Отель «Флорида». Мадрид, Испания

Апрель 1937 года

Джозефина Хербст приехала в Мадрид через пару дней после меня. Когда она, с присыпанными пылью после артобстрелов кудрями, вошла в холл отеля «Флорида», то даже не успела поставить на пол огромный чемодан и портативную пишущую машинку: ее заметил и мигом сграбастал в объятия Хемингуэй. В то утро он наконец-то выкроил время, чтобы переодеться, и в шикарной униформе выглядел настоящим франтом.

– Джози, а помнишь, как мы рыбачили? В жизни тебя не прощу за то, что ты тогда упустила ту огромнейшую макрель!

– И вот я здесь, в зоне боевых действий, а мне в глаза смотрит все та же старая рыбина, – ответила Джози.

Она говорила в нос, как все в Айове, и годы, проведенные в Калифорнии, Берлине и Париже, никак на это не повлияли.

Они с Эрнестом дружили еще с тех пор, когда вместе работали в журнале «Смарт сет», причем Генри Луис Менкен охотно публиковал ее рассказы, а Хемингуэю отказывал. В Испанию в те благословенные времена ездили, чтобы поесть nispero[8] и посмотреть корриду.

Они оживленно болтали, старинным друзьям всегда есть что вспомнить. А потом Джозефина сказала:

– Макс, – она имела в виду Макса Перкинса, редактора из издательства «Скрибнер», – просто диву дается. Он меня спросил: «Да что это на вас на всех такое нашло? Хемингуэй, Дос Пассос, Геллхорн. – Она кивнула в мою сторону, хотя мы никогда прежде не встречались, – все как идиоты сорвались в Испанию, чтобы подставить свои головы под бомбы». – Джози стряхнула пыль с волос и продолжила: – Я думала, что артобстрелы гораздо страшнее. По мне, так они напоминают грозу в старой доброй Айове, ты не находишь?

– Джози написала для «Нью-Йорк пост» серию отличных репортажей о нацистской Германии, – сказал Эрнест.

– Знаю, – кивнула я. – «Что скрывается за свастикой». Вы рассказали страшную правду об этой свинье Гитлере, жаль, что к вам не прислушались.

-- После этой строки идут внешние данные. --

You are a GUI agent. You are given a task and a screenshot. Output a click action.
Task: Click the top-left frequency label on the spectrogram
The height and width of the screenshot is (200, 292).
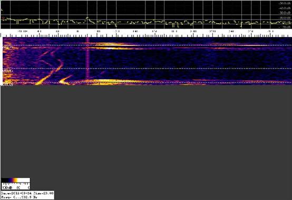pyautogui.click(x=7, y=47)
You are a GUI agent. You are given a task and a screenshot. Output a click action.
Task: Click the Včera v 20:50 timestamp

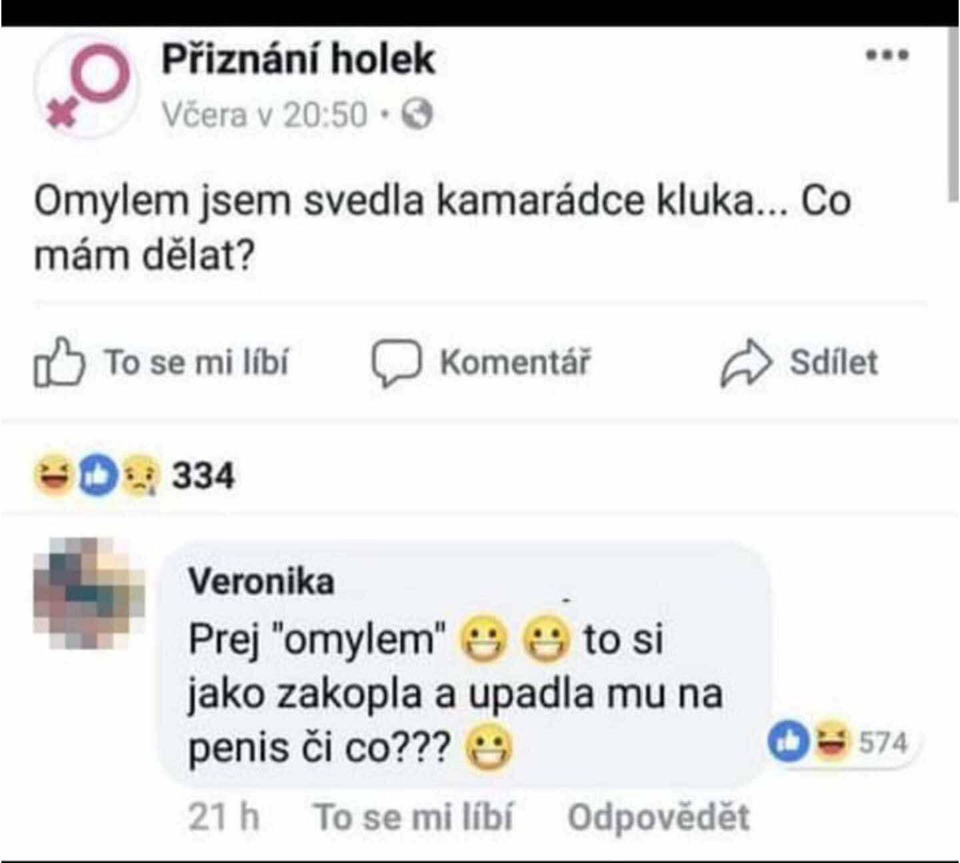[x=265, y=115]
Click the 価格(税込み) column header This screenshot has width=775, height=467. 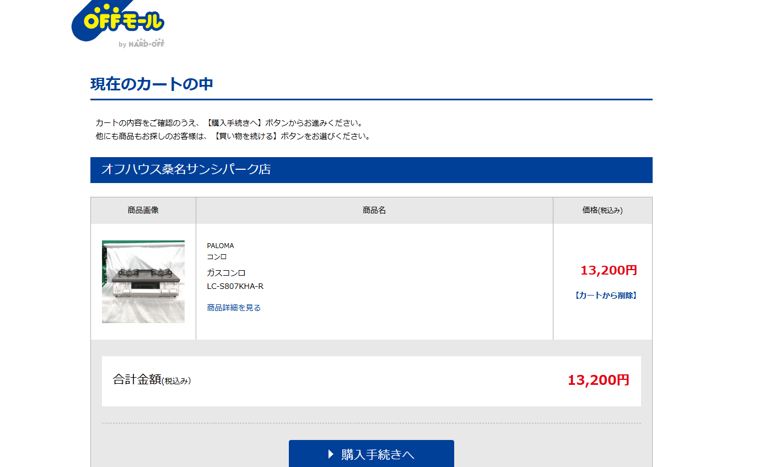click(602, 210)
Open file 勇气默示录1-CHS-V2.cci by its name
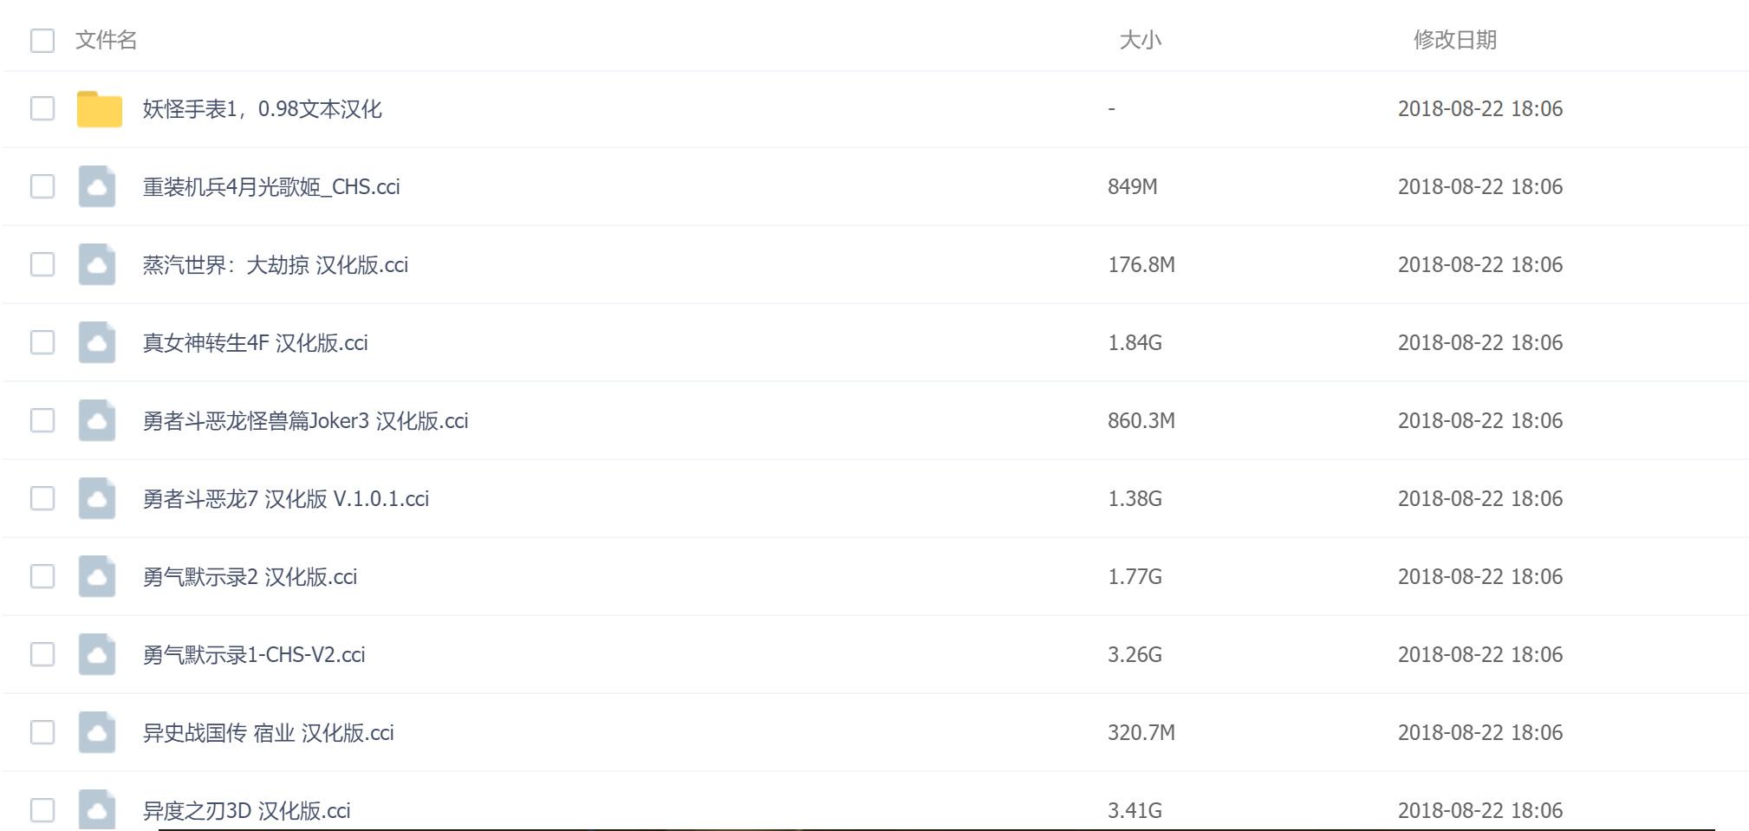1749x831 pixels. pyautogui.click(x=254, y=655)
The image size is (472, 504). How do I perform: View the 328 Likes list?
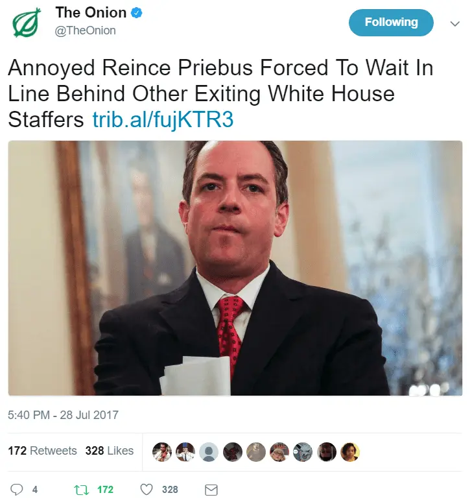pyautogui.click(x=109, y=451)
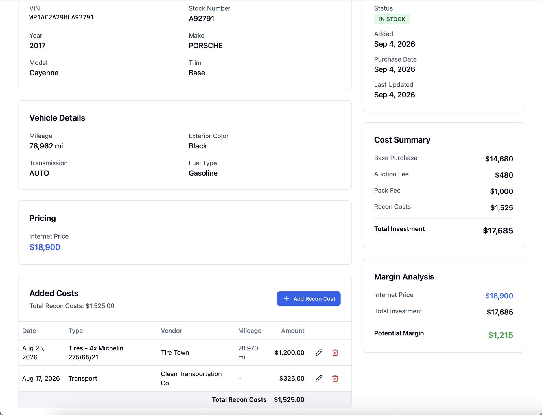Viewport: 542px width, 415px height.
Task: Click the plus icon in Add Recon Cost
Action: [286, 299]
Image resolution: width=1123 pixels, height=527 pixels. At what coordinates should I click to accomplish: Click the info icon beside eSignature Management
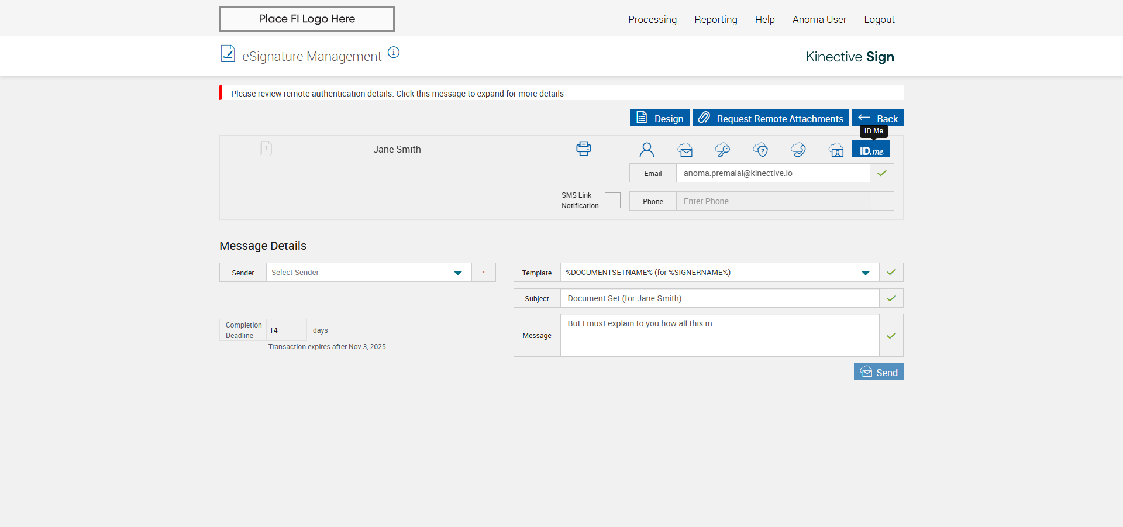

В начале двадцатых годов Джозефина работала журналисткой в Берлине, но потом вышла замуж за Джона Херманна и некоторое время жила в США. Когда супруг оставил ее, она снова вернулась в Европу. Мне нравилось то, как она упорно писала нелицеприятную правду о Гитлере, когда ее никто не желал слышать. Нравилось, что после расставания с мужем она выбрала работу. Но Джозефина Хербст даже в нашу первую встречу смотрела на меня неодобрительно, и той весной казалось, что так будет всегда. Утром, когда я еще нежилась в постели и даже не вспоминала о мармеладе, настолько было рано, Джози, наплевав на мольбы Эрнеста прийти к нему и отведать чудесного омлета, который Сидни приготовил специально для дорогой гостьи, устраивалась в холле с чашкой чая и куском черствого хлеба, чтобы побеседовать с солдатами, находящимися в увольнении. Джози всегда поступала правильно. Ну прямо как Дос Пассос, который порой мог быть невыносимо добродетельным, если только не устраивал истерики из-за исчезновения своего друга Хосе Роблеса. Роблес был левым активистом и в данный момент, предположительно, ожидал суда, но судить его должны были не фашисты, а законно избранное правительство Испании. Джози не могла ради кусочка мармелада отказаться от встречи с солдатами, ведь эти ребята, как она говорила, могли погибнуть еще до заката. Она всегда пренебрежительно произносила «ради мармелада», осуждая мои уединенные завтраки даже больше, чем утренние приемы Эрнеста. Я пока еще не писала, потому что не чувствовала, что погрузилась в атмосферу военной Испании достаточно глубоко, чтобы написать правду. Я слишком мало знала, чтобы подобрать нужные слова. А Джози не одобряла журналистов, которые, находясь в зоне боевых действий, не могли регулярно, к девяти часам вечера, выдавать материал на тысячу слов.